_Work request_: Please say how many lines below include the word "pixels", with nothing beyond the number.

----- Records shown -----

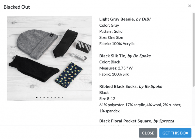Screen dimensions: 195x139
Task: Jump to the second carousel slide dot
Action: pos(40,97)
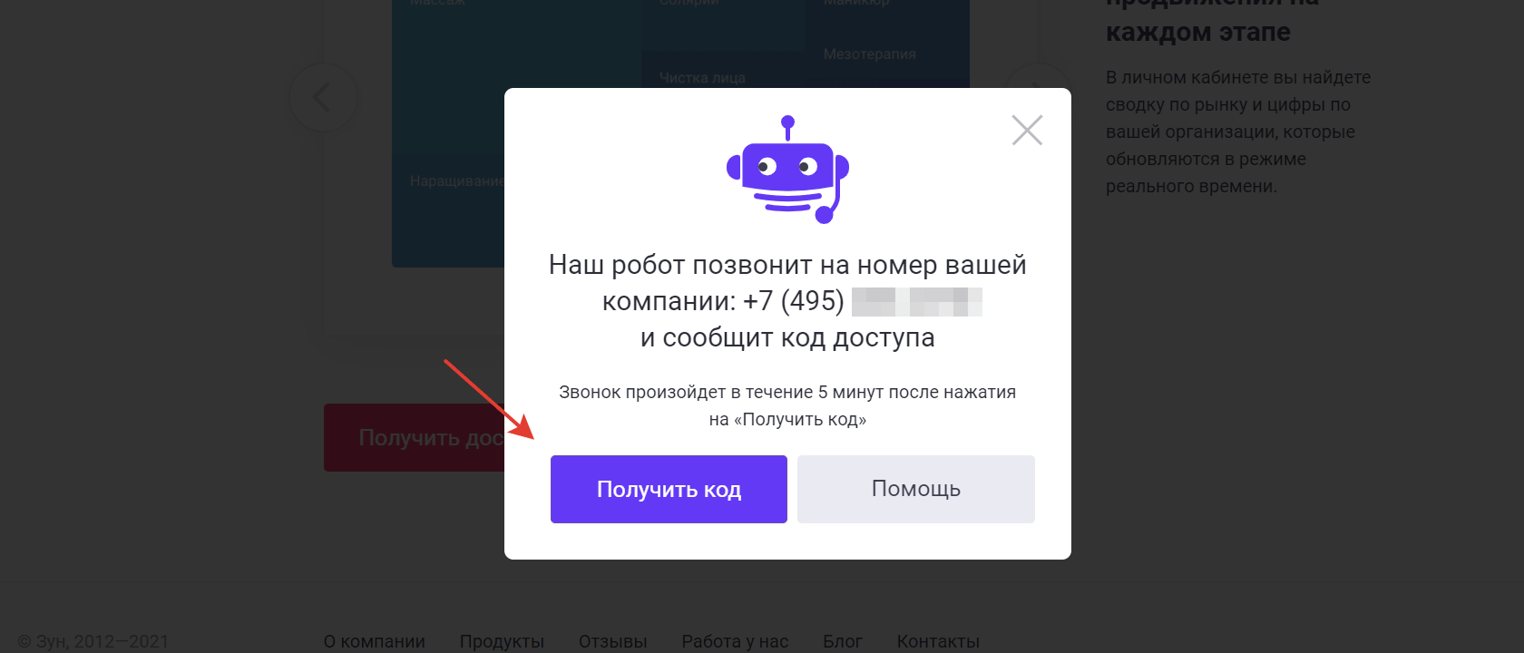
Task: Select the large Массаж treemap tile
Action: (516, 77)
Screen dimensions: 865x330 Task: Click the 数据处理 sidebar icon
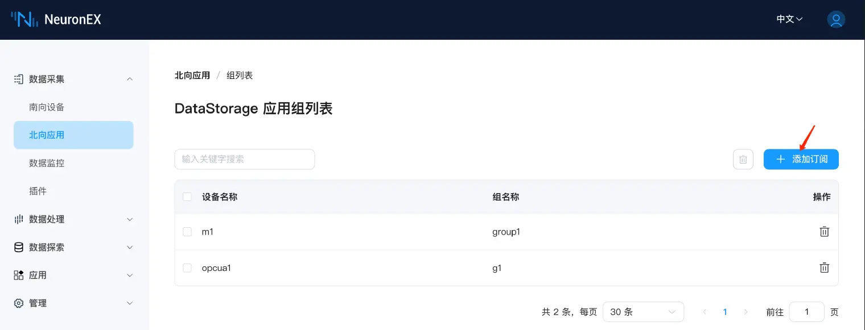pyautogui.click(x=19, y=219)
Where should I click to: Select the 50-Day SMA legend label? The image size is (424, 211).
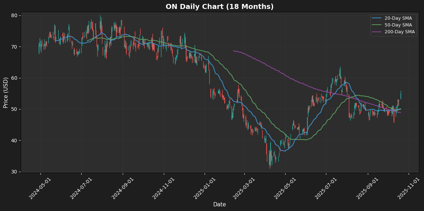pyautogui.click(x=398, y=25)
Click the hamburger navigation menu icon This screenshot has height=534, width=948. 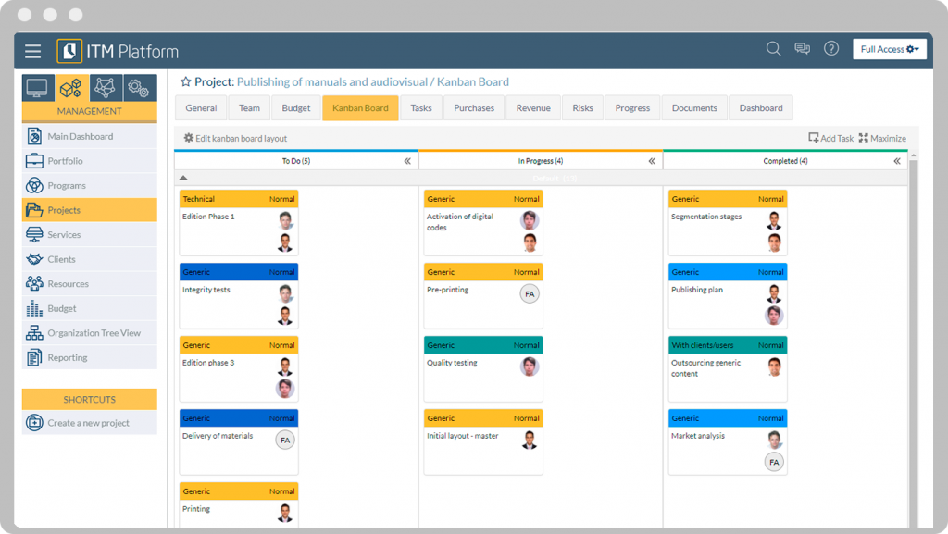(32, 51)
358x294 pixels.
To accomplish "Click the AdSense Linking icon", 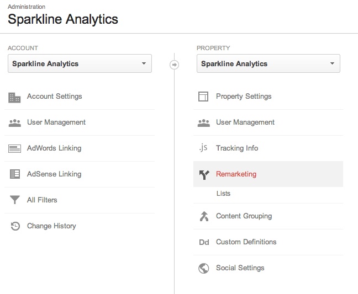I will tap(15, 174).
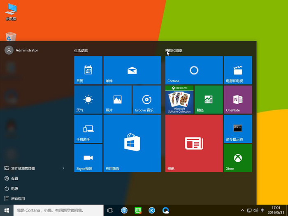Viewport: 288px width, 216px height.
Task: Launch the Windows Store (应用商店) tile
Action: point(132,143)
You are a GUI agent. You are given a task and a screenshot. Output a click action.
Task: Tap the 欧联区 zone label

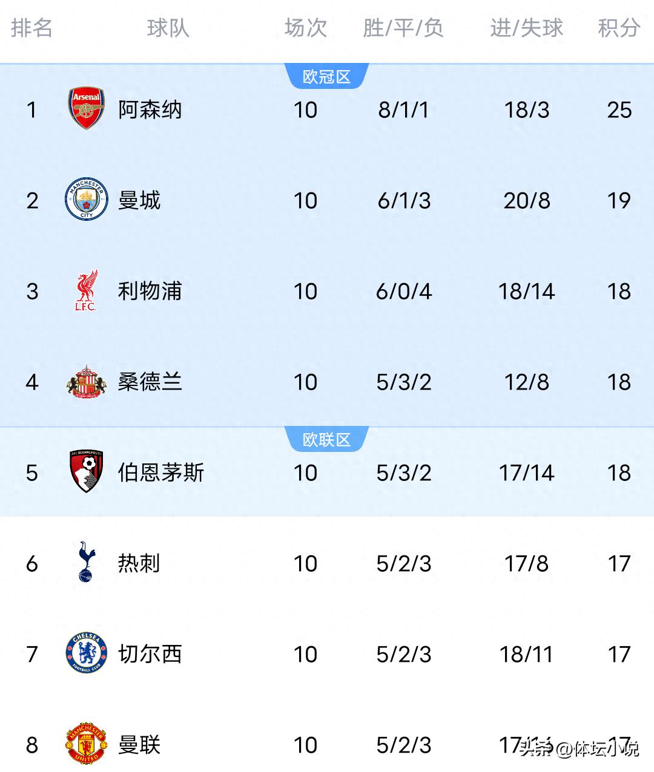point(326,440)
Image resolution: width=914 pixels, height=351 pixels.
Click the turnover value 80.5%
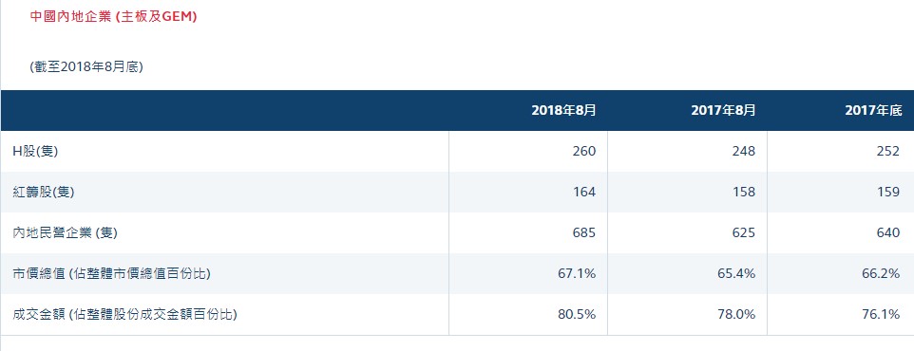[x=577, y=314]
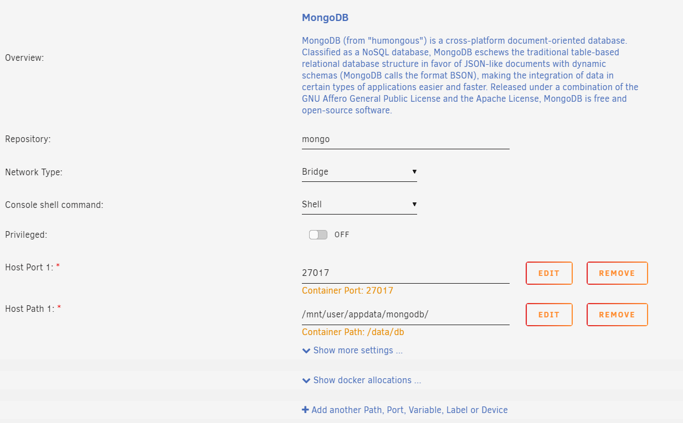This screenshot has width=683, height=423.
Task: Click the chevron icon beside Show docker allocations
Action: point(306,380)
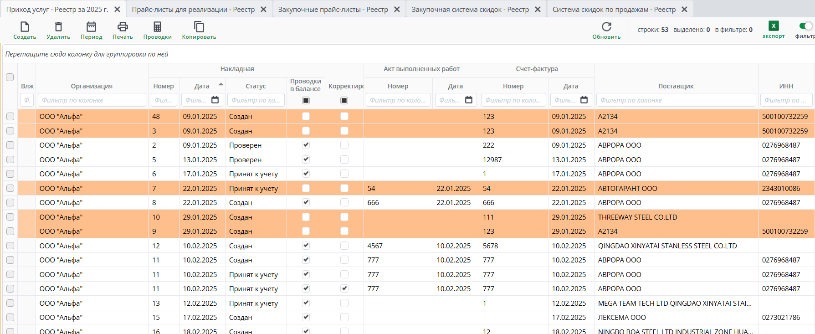Sort by Статус column header
Screen dimensions: 815x334
(x=256, y=86)
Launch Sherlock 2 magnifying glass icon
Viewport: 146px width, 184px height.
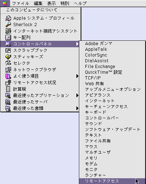(x=8, y=25)
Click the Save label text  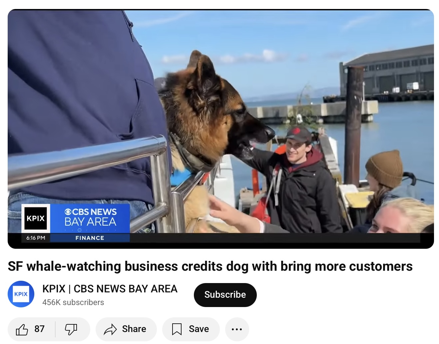coord(199,329)
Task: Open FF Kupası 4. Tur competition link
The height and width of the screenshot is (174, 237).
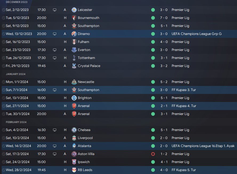Action: coord(184,106)
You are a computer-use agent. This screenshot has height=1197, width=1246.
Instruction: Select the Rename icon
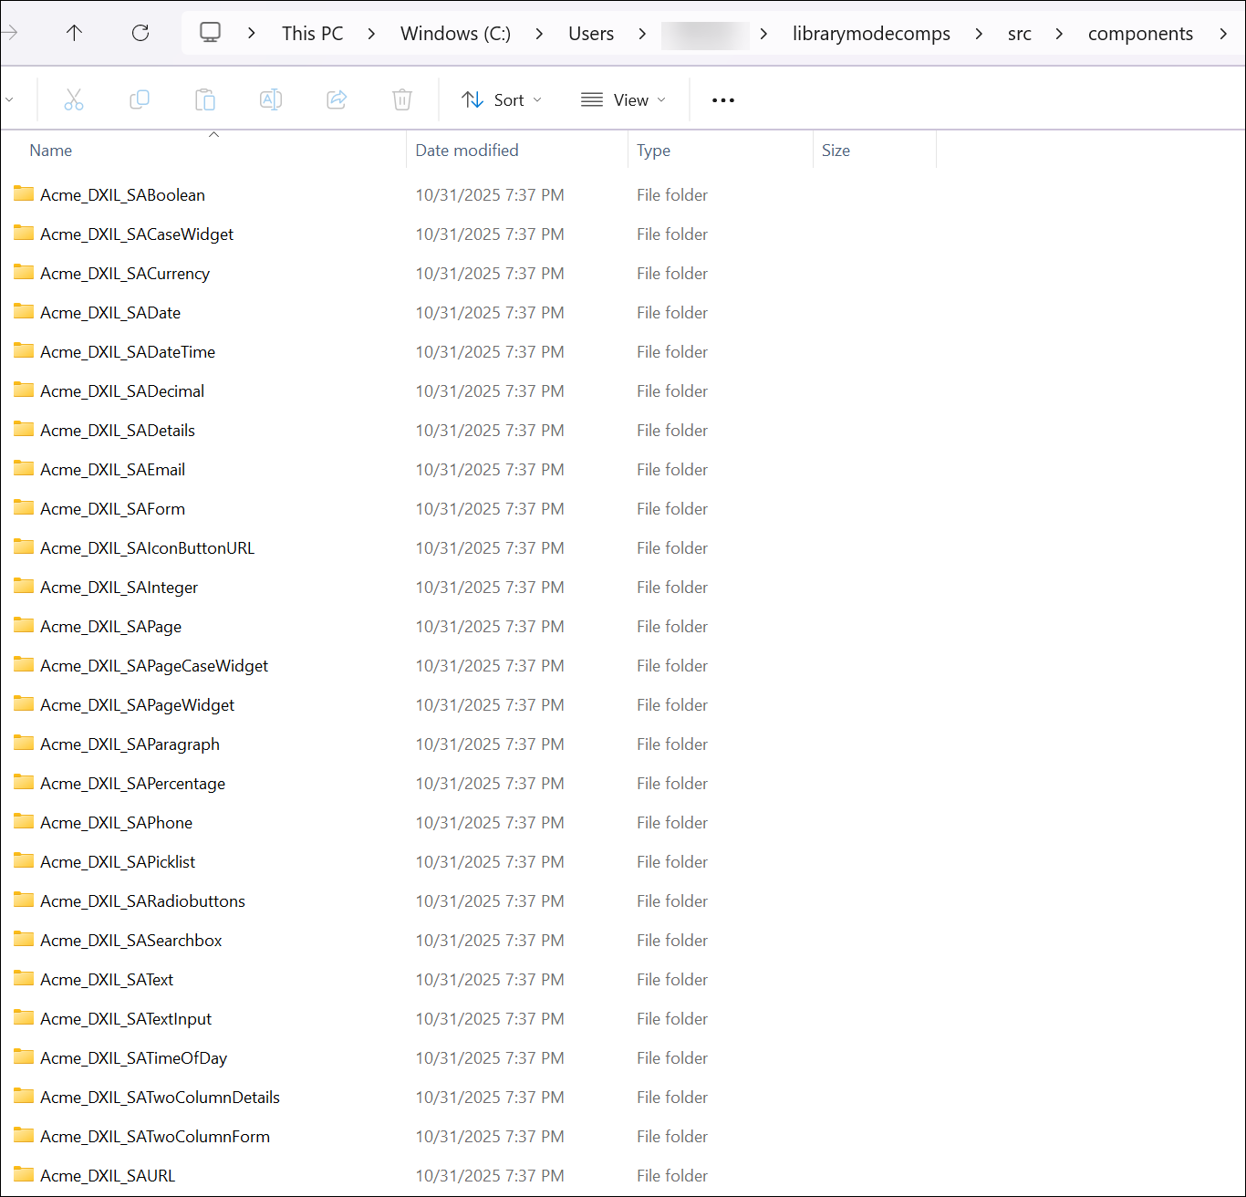point(271,99)
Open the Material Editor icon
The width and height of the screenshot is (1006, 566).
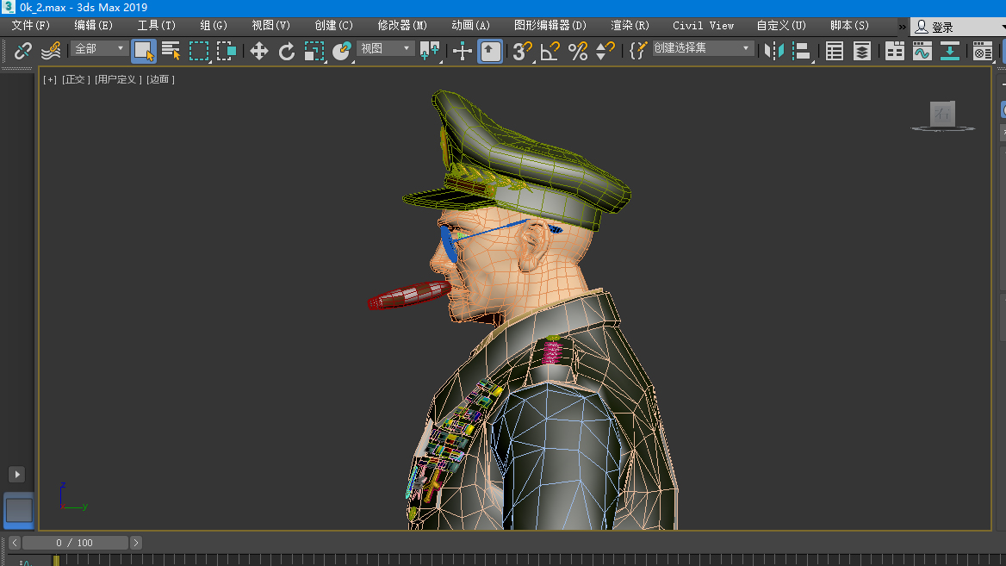tap(983, 51)
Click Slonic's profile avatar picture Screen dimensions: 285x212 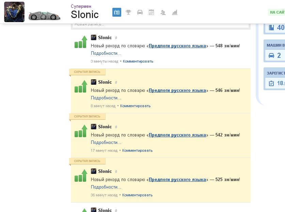(x=14, y=12)
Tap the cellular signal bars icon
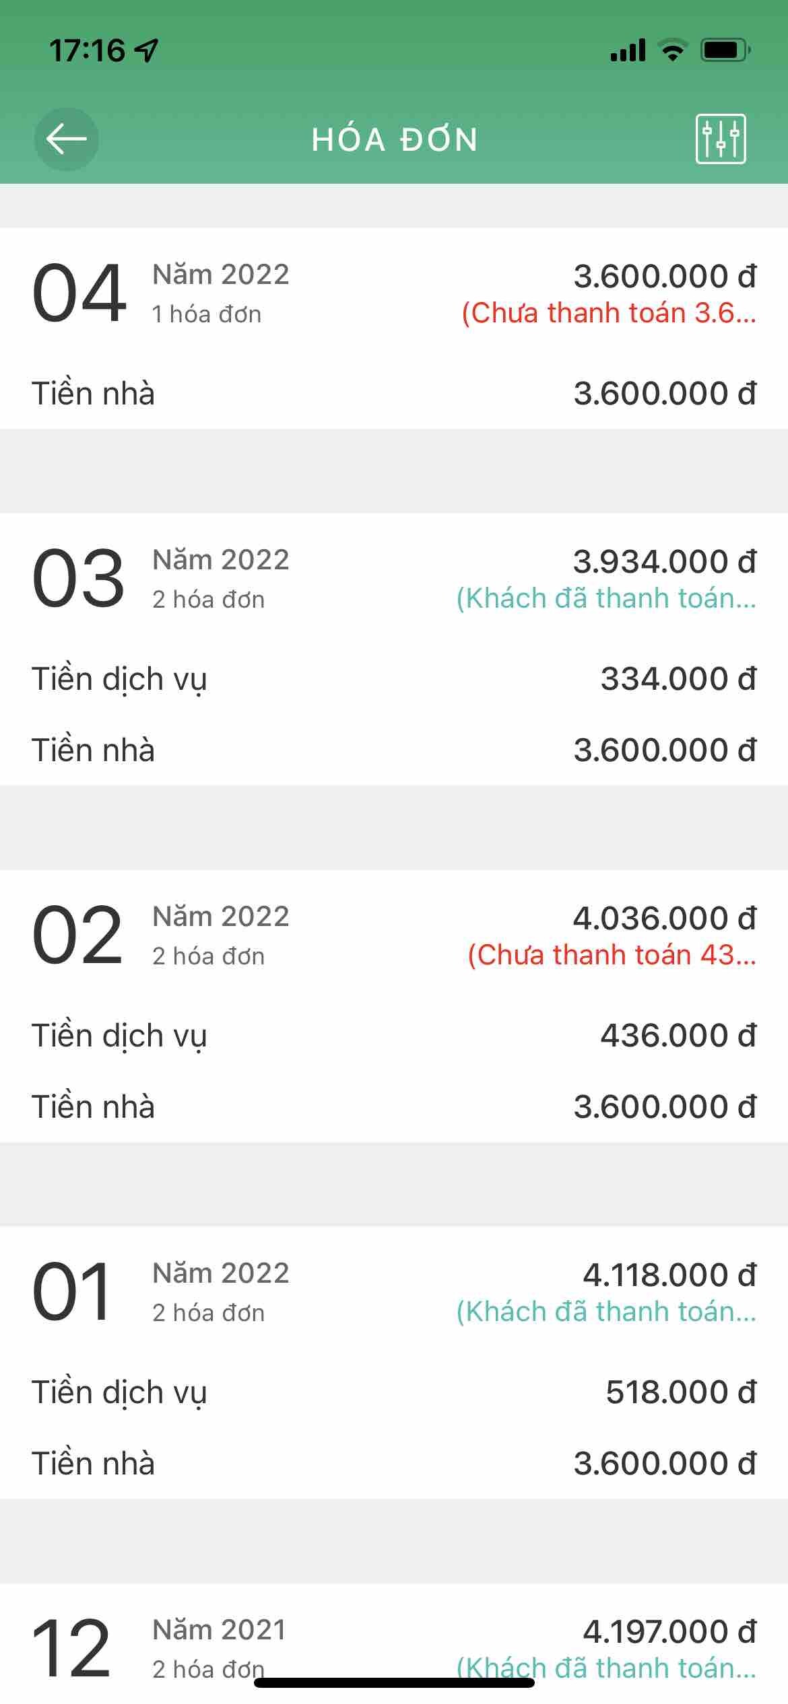The width and height of the screenshot is (788, 1704). click(x=628, y=50)
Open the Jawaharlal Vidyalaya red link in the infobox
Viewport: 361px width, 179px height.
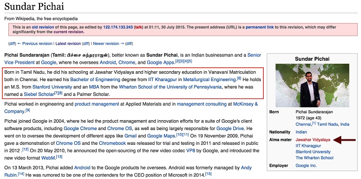click(313, 140)
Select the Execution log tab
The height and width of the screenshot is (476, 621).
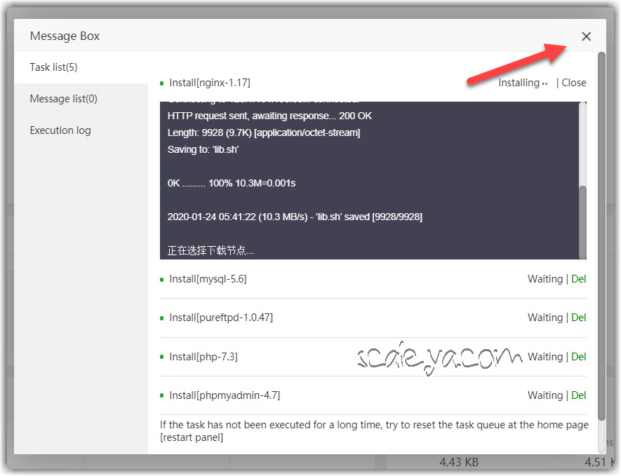(x=60, y=130)
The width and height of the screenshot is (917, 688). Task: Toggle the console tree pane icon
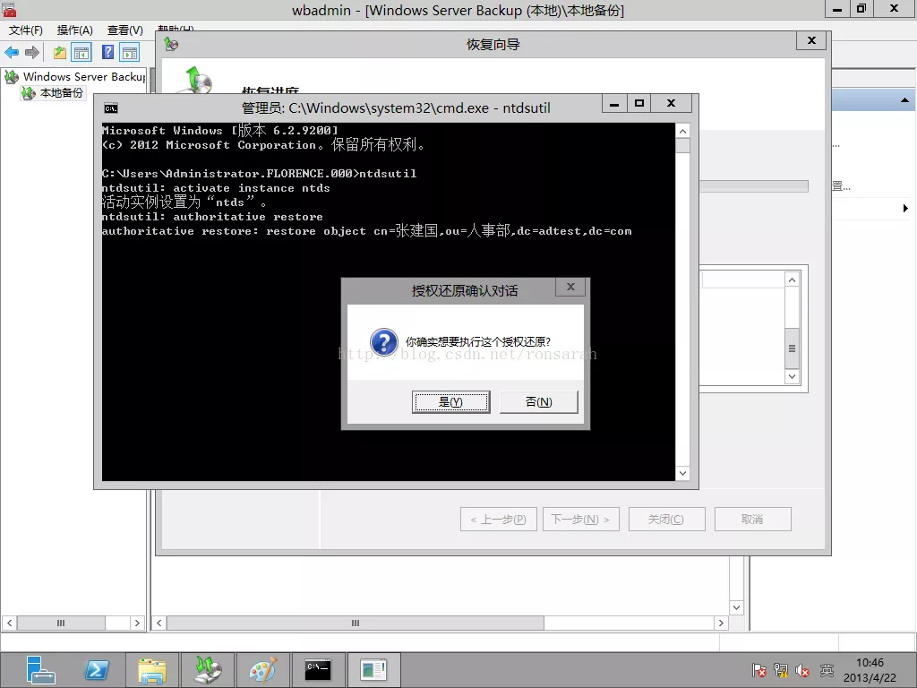[81, 53]
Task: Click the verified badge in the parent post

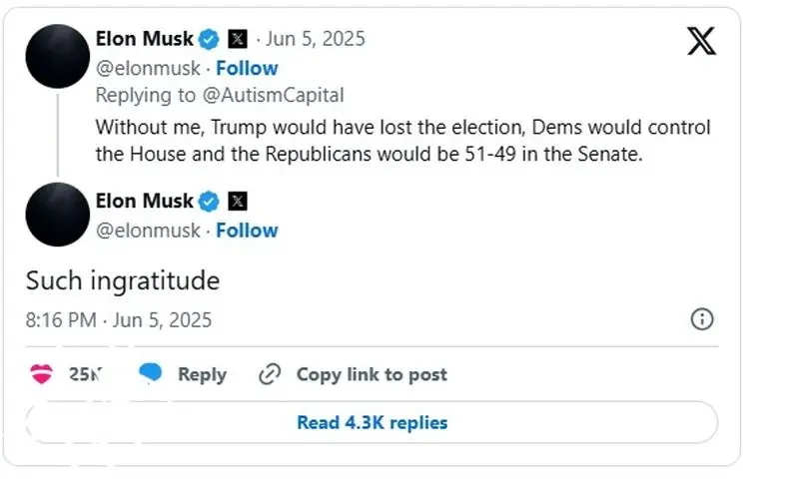Action: click(209, 39)
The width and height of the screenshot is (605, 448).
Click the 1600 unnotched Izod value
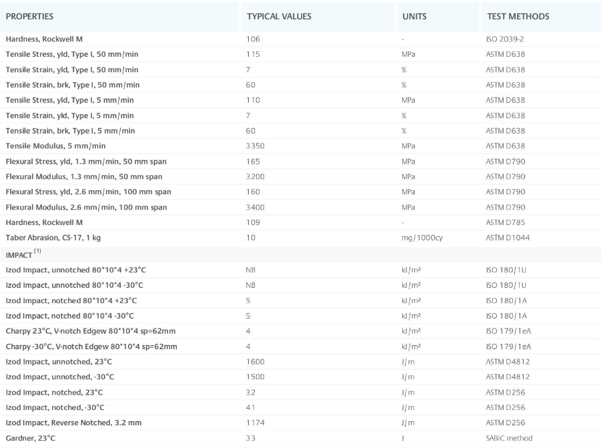(256, 361)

-----

_Output of the exercise_: 2